Model misspecification, Bayesian versus credibility estimation, and Gibbs posteriors

Liang (Jason) Hong
University of Texas at Dallas
Friday, March 19, 2021 - 12:00pm to 1:00pm
Zoom: https://umn.zoom.us/j/94564033758

In the context of predicting future claims, a fully Bayesian analysis – one that
specifies a statistical model, prior distribution, and updates using Bayes’s formula – is often viewed as the gold-standard, while Bühlmann’s credibility estimator serves as a simple approximation. But those desirable properties that give the Bayesian solution its elevated status depend critically on the posited model being correctly specified. Here we investigate the asymptotic behavior of Bayesian posterior distributions under a misspecified model, and our conclusion is that misspecification bias generally has damaging effects
that can lead to inaccurate inference and prediction. The credibility estimator, on the other hand, is not sensitive at all to model misspecification, giving it an advantage over the Bayesian solution in those practically relevant cases where the model is uncertain. This begs the question: does robustness to model misspecification require that we abandon uncertainty quantification based on a posterior distribution? Our answer to this question is No, and we offer an alternative Gibbs posterior construction. Furthermore, we argue that this Gibbs perspective provides a new characterization of Bühlmann’s credibility estimator.
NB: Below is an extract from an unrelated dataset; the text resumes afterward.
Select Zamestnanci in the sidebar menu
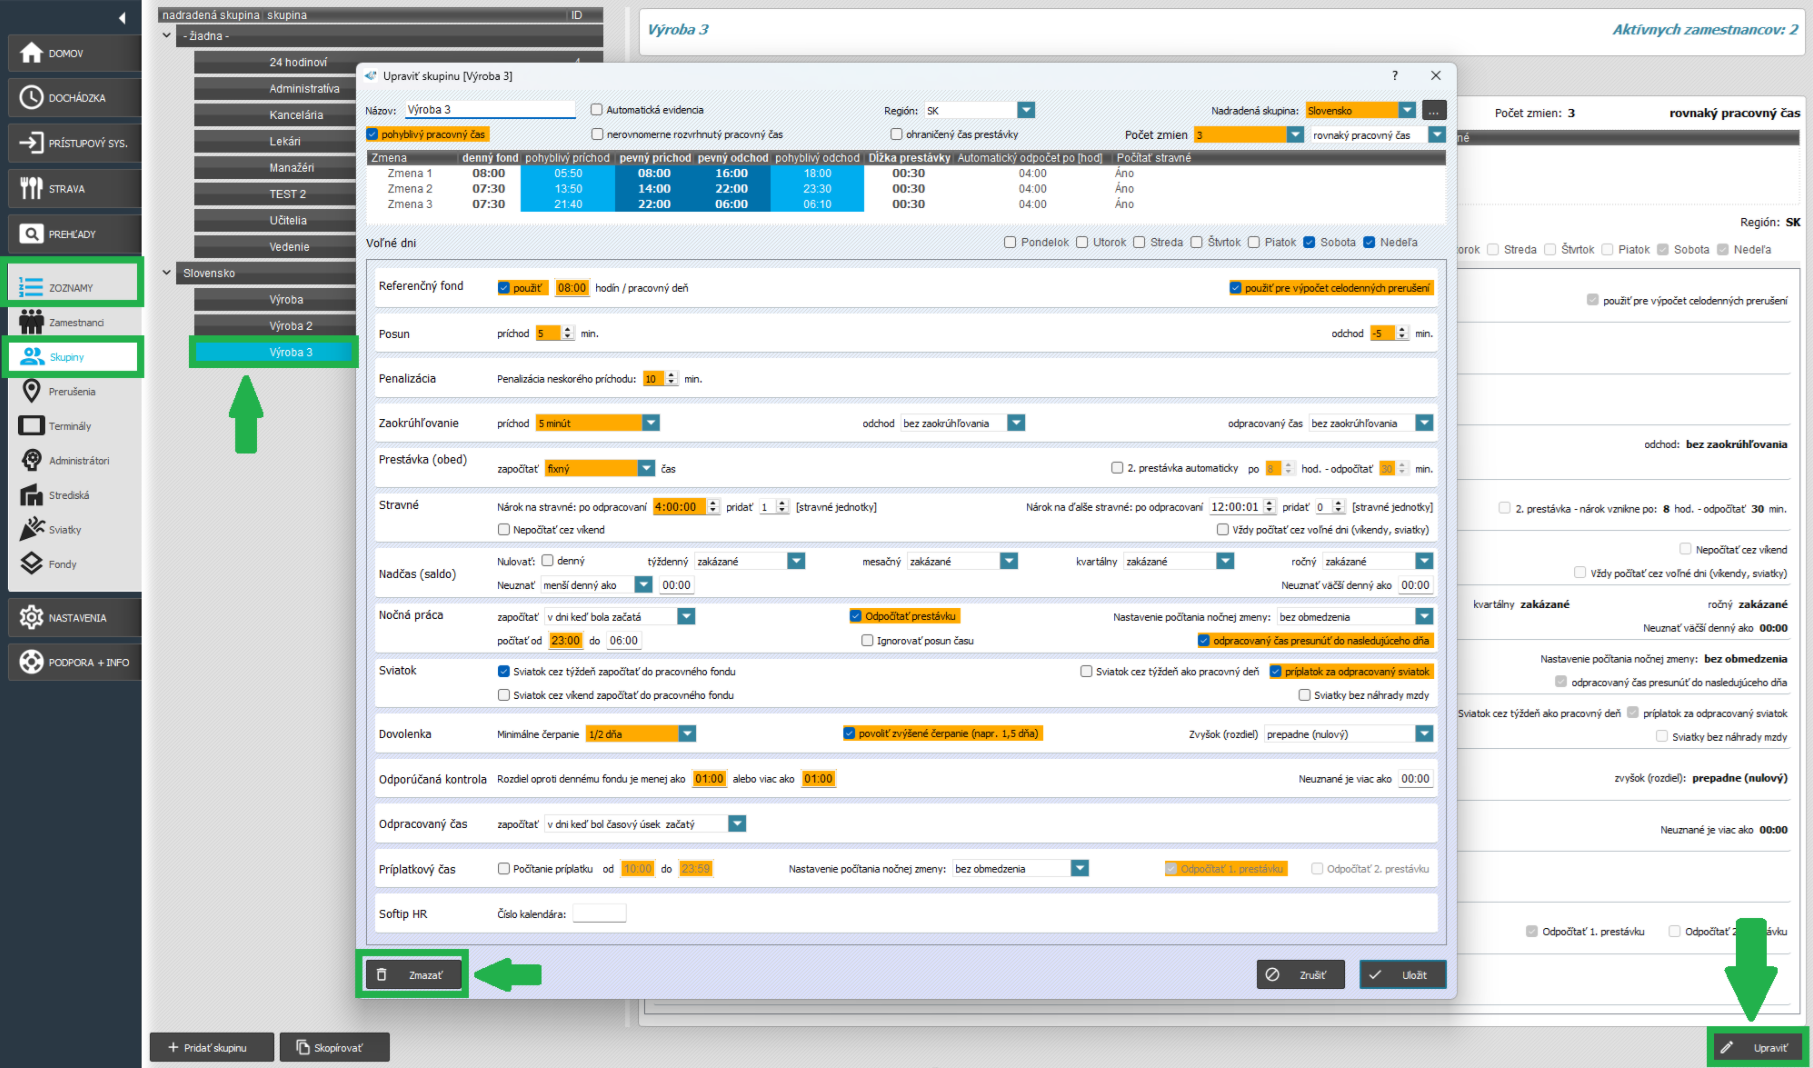The image size is (1813, 1068). pyautogui.click(x=75, y=322)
Bio: Liang Hong, PhD, FSA, is an Associate Professor in the Department of Mathematical Sciences at the University of Texas at Dallas. His current research interests are actuarial science and foundations of mathematics. In actuarial science, he is primarily interested in applying machine/statistical learning methods, such as Bayesian non-parametric models, conformal prediction, and Gibbs posteriors, to solve important insurance problems.